Il legame tra Lupi, Incalza e Perotti, si rinnova per la realizzazione del terminal Crociere del porto di Olbia. Gli inquirenti spiegano i sistemi adottati dal gruppo per pilotare il bando di gara per la progettazione definitiva e la realizzazione del progetto. Compaiono anche i nomi di due sardi, Fedele Sanciu, ex senatore Pdl ed ex commissario dell'Autorità portuale del nord Sardegna, e Bastiano Deledda, responsabile del procedimento relativo alla gara. Nell'ordinanza viene tracciato un quadro completo dei rapporti, le tante mail, gli interessamenti, e qualche telefonata di troppo del ministro Lupi. Il tutto con l’intervento di un altro personaggio dal ruolo misterioso, Francesco Cavallo, mediatore di affari, stipendiato da Perotti con 7mila euro al mese.



DOSSIER PER SERRACCHIANI

E di personaggi ”interessanti“, questa inchiesta sembra averne diversi. Uno è Giulio Burchi, ex presidente del cda della società Italferr Spa, attualmente con diversi incarichi importanti in società partecipate a capitale misto. Burchi potrebbe essere la chiave di volta dell’indagine. Dalle intercettazioni sembra detestare Perotti, Incalza e il sistema di favori. Tanto che quando Perotti e soci stanno per aggiudicarsi anche un lavoro in Libia, sbotta: «Adesso sulle infrastrutture basta, ho fatto un dossier, tutto un dossier per la Serracchiani». Sue altre chicche sul potere di Incalza e i favori a Perotti. «In Italia i general contractor sono imprese - dice - quindi quando l’impresa nomina il suo direttore dei lavori viene meno il controllo sull’appalto. Le imprese sono obbligate a nominare direttori dei lavori di gradimento. Vedi, Incalza ha fatto nominare Perotti anche sui prossimi allunaggi, no?».

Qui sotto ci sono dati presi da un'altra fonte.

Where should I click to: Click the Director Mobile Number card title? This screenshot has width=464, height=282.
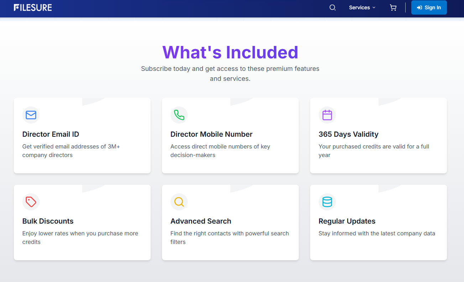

E Burchi, pur stigmatizzando il sistema, ammette che lo ha fatto arricchire. «Pensiamoci, forse si sta bene in questo Paese qua - riflette - perché nei paesi dove ci sono le regole secondo me si sta molto peggio. Io ti dico la verità, qualche compromesso l’ho fatto come tutti, però i soldi che ho guadagnato a stare in questo Paese di merda deregolarizzato, non li avrei mai guadagnati in Inghilterra o in America».



GENERO

Tra figli e parenti compare il nome di Alberto Donati, genero di Incalza, per una mega consulenza. Ed è a margine della grande opera che riguarda la direzione dei lavori per la realizzazione della tratta Genova-Milano Terzo valico di Giovi che Donati riesce a ottenere 692 mila euro dal 2006 al 2010, ”compensi per prestazioni professionali”. Di lui si era già parlato nello scandalo del G8 perché suo suocero, manager di Infrastrutture, era stato sfiorato dall’inchiesta. La ragione? L'architetto Angelo Zampolini aveva pagato una caparra per un appartamento nel centro di Roma, finito poi alla figlia di Incalza, moglie di Donati. E visto il ruolo del funzionario, la circostanza era finita agli atti. Ma non è il solo episodio per cui la cricca ritorna anche in questa inchiesta. Due indagati, infatti, parlando tra di loro di altri restauri citano quelli che Anenome avrebbe fatto alla casa del cardinal Tarcisio Bertone, ex segretario di Stato del Papa. Ristrutturazioni di un certo rilievo, forse benedette da un altro ex super potente delle Infrastrutture, Angelo Balducci.